Several mission-driven businesses statutes, each one with its own characteristics, are emerging in the United States and in Europe.
The B-Corp Certification, created by B-Lab (2006), is awarded to profit companies which meet rigorous standards of social and environmental performance, accountability and transparency.
The United States were and still are a pioneer in the social entrepreneurship, with more than 6 million companies founded each year and several statutes (“Benefit Corporation” “Social Purpose Corporation” and “Public Benefit Corporation”) which allow to associate business with societal benefits.
In Europe, the first hybrid statutes emerged in 2005 with the “Community Interest Companies” in the UK. Strongly influenced by the American model and the trend of profit-with-purpose corporations, the “Société à Benefit” was created in Italy in 2016 and the “Société à Objet Social Etendu” (SOSE) status appeared in France in 2018.
Each status entails a general or specific common-good mission to reach and need to evaluate its impact with an evaluation report.
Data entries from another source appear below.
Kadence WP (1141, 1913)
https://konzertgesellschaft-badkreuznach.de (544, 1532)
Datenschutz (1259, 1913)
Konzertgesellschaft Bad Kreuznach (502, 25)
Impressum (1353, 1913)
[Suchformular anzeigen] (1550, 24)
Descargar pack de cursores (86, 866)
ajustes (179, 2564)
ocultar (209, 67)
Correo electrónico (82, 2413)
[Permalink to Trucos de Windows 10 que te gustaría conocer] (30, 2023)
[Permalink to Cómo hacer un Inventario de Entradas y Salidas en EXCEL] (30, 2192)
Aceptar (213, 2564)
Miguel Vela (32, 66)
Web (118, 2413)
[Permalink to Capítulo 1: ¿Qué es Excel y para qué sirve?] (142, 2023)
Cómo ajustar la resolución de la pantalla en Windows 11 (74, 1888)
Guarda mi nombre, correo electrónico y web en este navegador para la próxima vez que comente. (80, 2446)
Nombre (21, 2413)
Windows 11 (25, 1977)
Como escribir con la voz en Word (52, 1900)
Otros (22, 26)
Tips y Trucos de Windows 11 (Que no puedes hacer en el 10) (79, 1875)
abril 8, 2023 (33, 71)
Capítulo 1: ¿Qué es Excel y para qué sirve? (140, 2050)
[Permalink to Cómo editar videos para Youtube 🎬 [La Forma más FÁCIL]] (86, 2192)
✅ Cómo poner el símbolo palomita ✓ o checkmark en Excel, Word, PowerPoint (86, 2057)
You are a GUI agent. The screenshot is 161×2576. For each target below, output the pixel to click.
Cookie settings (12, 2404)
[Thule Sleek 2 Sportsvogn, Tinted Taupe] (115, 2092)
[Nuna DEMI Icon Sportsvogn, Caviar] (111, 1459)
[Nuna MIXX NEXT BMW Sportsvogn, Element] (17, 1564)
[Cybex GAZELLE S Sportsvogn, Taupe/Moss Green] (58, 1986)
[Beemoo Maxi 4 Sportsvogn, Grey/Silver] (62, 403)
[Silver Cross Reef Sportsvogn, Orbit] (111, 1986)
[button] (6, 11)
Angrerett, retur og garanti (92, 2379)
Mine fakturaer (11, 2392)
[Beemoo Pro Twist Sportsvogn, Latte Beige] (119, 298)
However, the need of transparency, profit aspects, mode of governance and the mechanisms of opposability remain different for each of them (cf. picture).
Nevertheless, some questions remain open:
- The opposability of these statutes
- Taxation: Do mission-driven businesses have the right to profit from differentiated taxation?
- The quality evaluation criteria and key indicators: which are the most relevant to evaluate companies’ impact?
- Transposition: Is this model applicable to every company size, from start-ups to big / public companies?